Handle lists and arrays as `x`, `y` in `density_scatter` and siblings

janosh commented 1 year ago

This simple example

import numpy as np

from pymatviz import density_scatter

arr = np.arange(5)
lst = list(range(5))

ax = density_scatter(x=arr, y=arr)
ax = density_scatter(x=lst, y=lst)

embarrassingly raises

File ~/dev/pymatviz/pymatviz/parity.py:43, in hist_density(x, y, df, sort, bins)
     39 x, y = df_to_arrays(df, x, y)
     41 data, x_e, y_e = np.histogram2d(x, y, bins=bins)
---> 43 zs = scipy.interpolate.interpn(
     44     (0.5 * (x_e[1:] + x_e[:-1]), 0.5 * (y_e[1:] + y_e[:-1])),
     45     data,
     46     np.vstack([x, y]).T,
     47     method="splinef2d",
     48     bounds_error=False,
     49 )
...
    611 result[idx_valid] = interp.ev(xi[idx_valid, 0], xi[idx_valid, 1])
--> 612 result[np.logical_not(idx_valid)] = fill_value
    614 return result.reshape(xi_shape[:-1])

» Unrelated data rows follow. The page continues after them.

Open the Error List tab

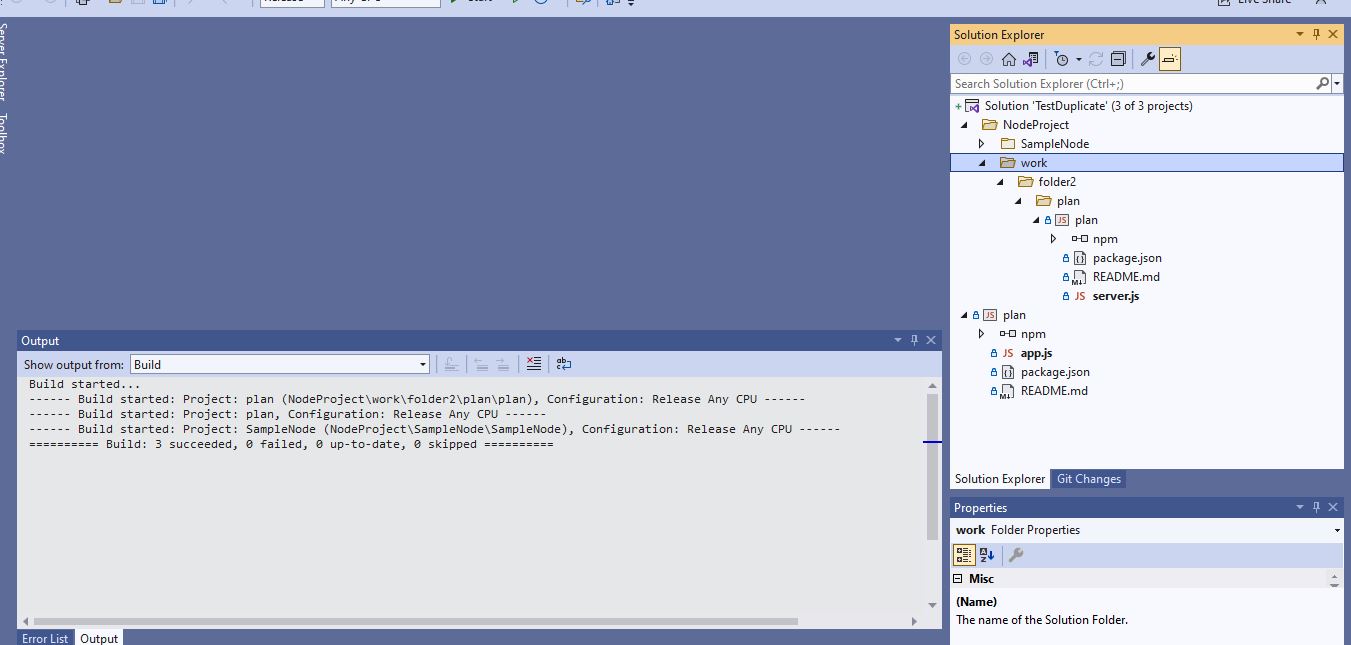pos(44,637)
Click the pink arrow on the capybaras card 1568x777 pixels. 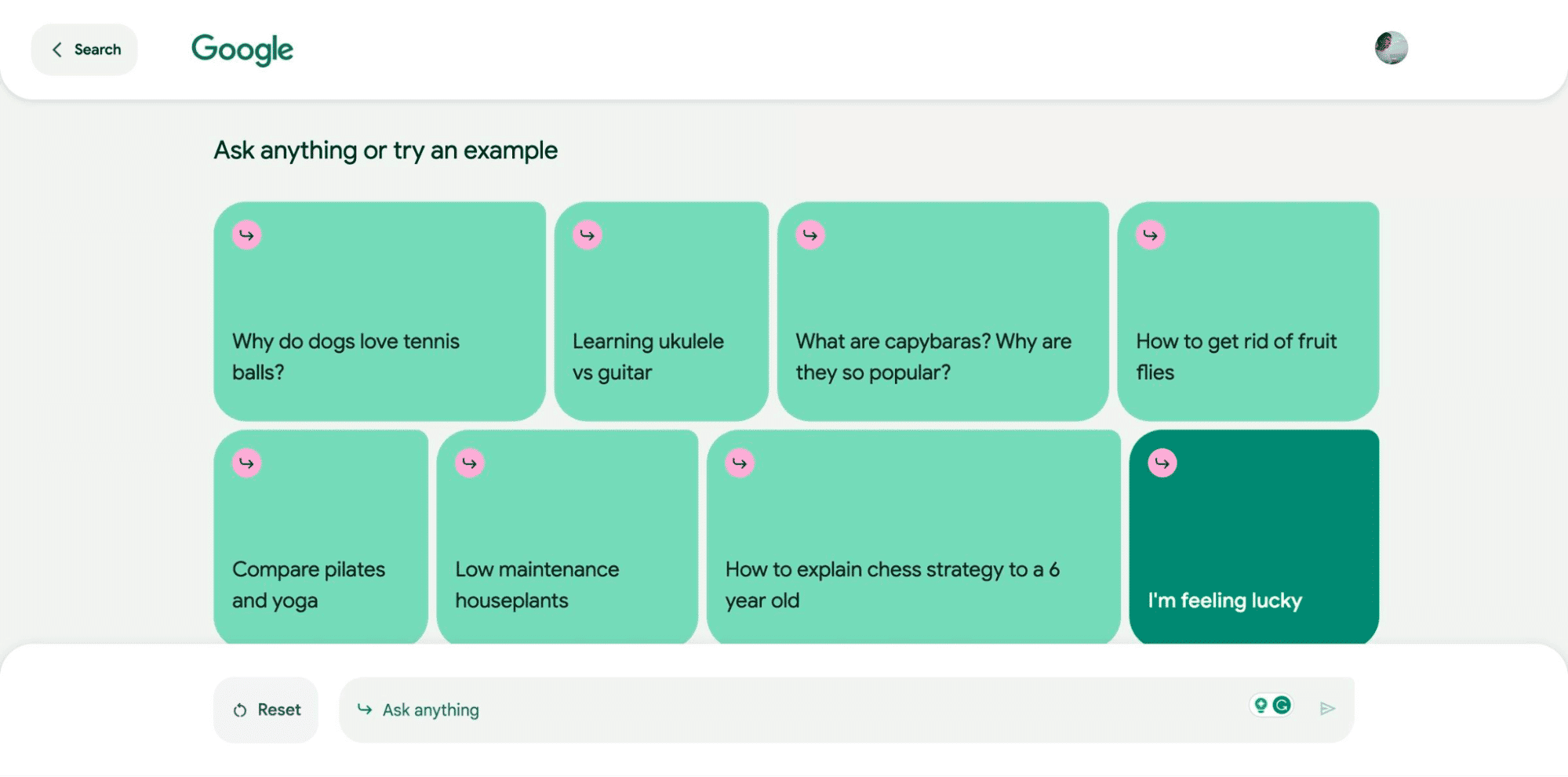(x=810, y=234)
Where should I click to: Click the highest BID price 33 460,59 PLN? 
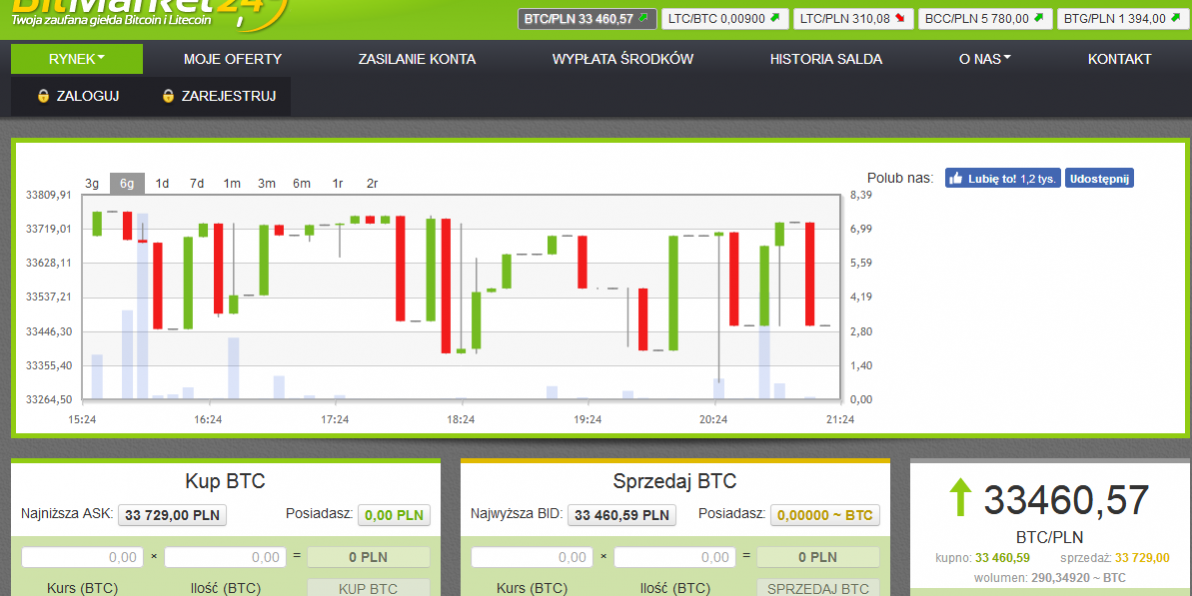point(622,515)
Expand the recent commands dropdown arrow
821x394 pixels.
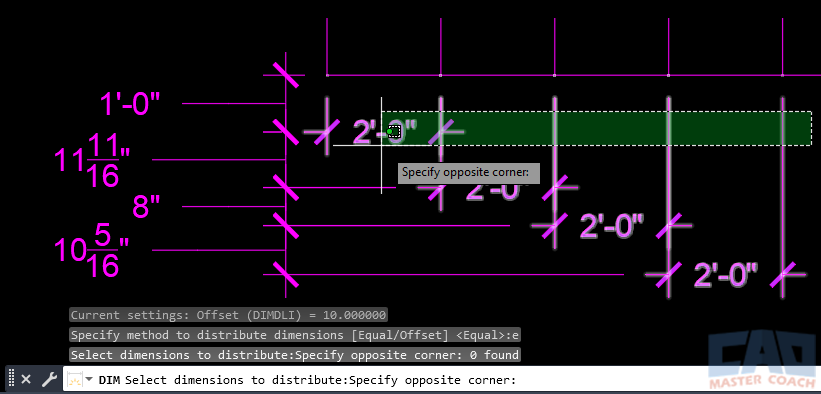(90, 379)
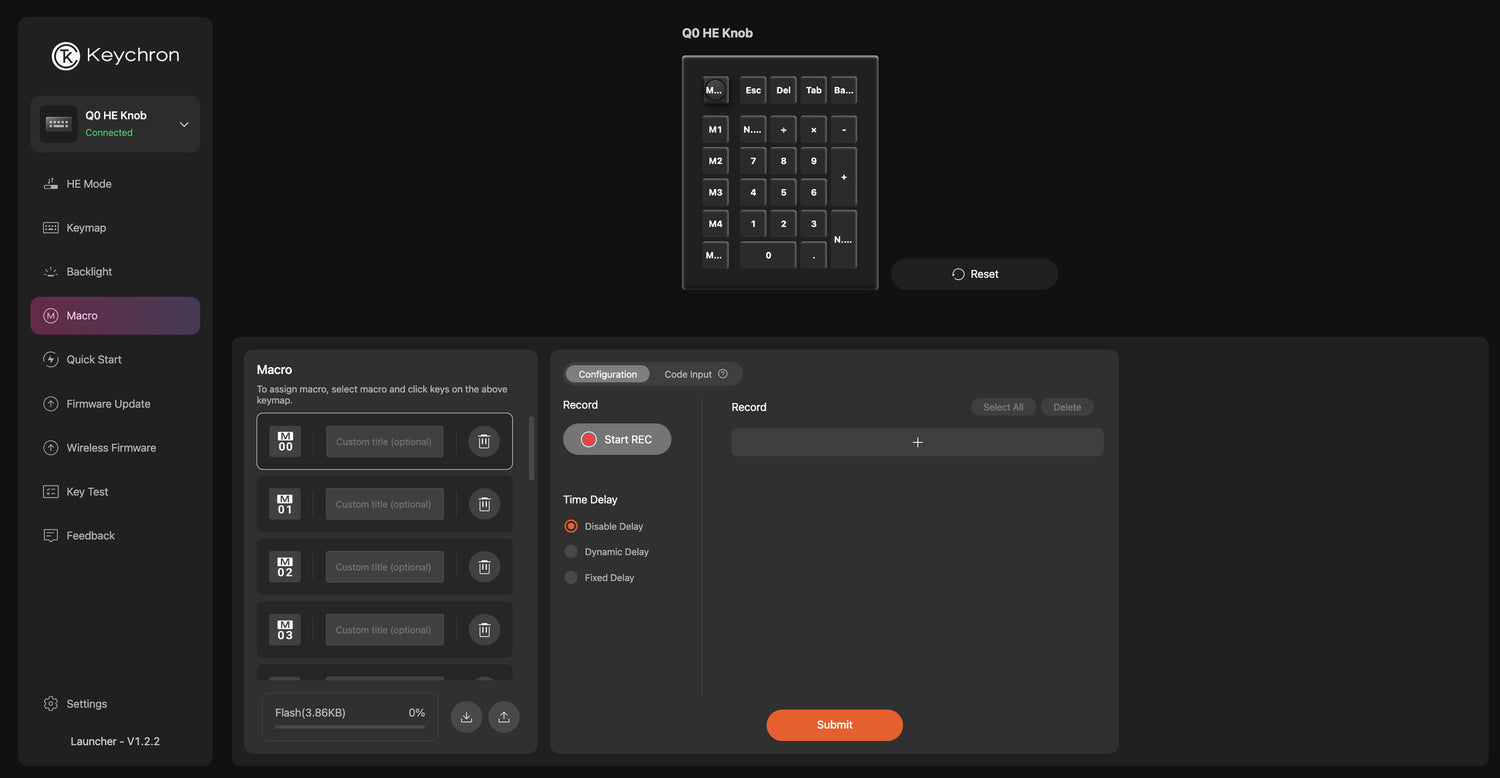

ValueError: cannot convert float NaN to integer

DanielYang59 commented 8 months ago

I'm working on this.

DanielYang59 commented 8 months ago

Hi @janosh sorry for the long silence.

I'm thinking about cleaning up the code a little bit (starting with density_scatter and siblings, and then others if I have the energy).

What I want to do (in terms of dataset handling) is still allowing users to pass various types (ArrayLike, pd.DataFrame and more) into the plotter function, but internally convert them to a single data type (pd.DataFrame maybe?), to get rid of data processing codes inside the plotter and potential incompatibility issues like this.

This should not be hard (just a simple utility script should do the job) nor breaking. Can I have the permission to implement this change? And do you have any suggestions on this matter? Thanks!

janosh commented 8 months ago

Hi @janosh sorry for the long silence.

no worries at all.

Can I have the permission to implement this change?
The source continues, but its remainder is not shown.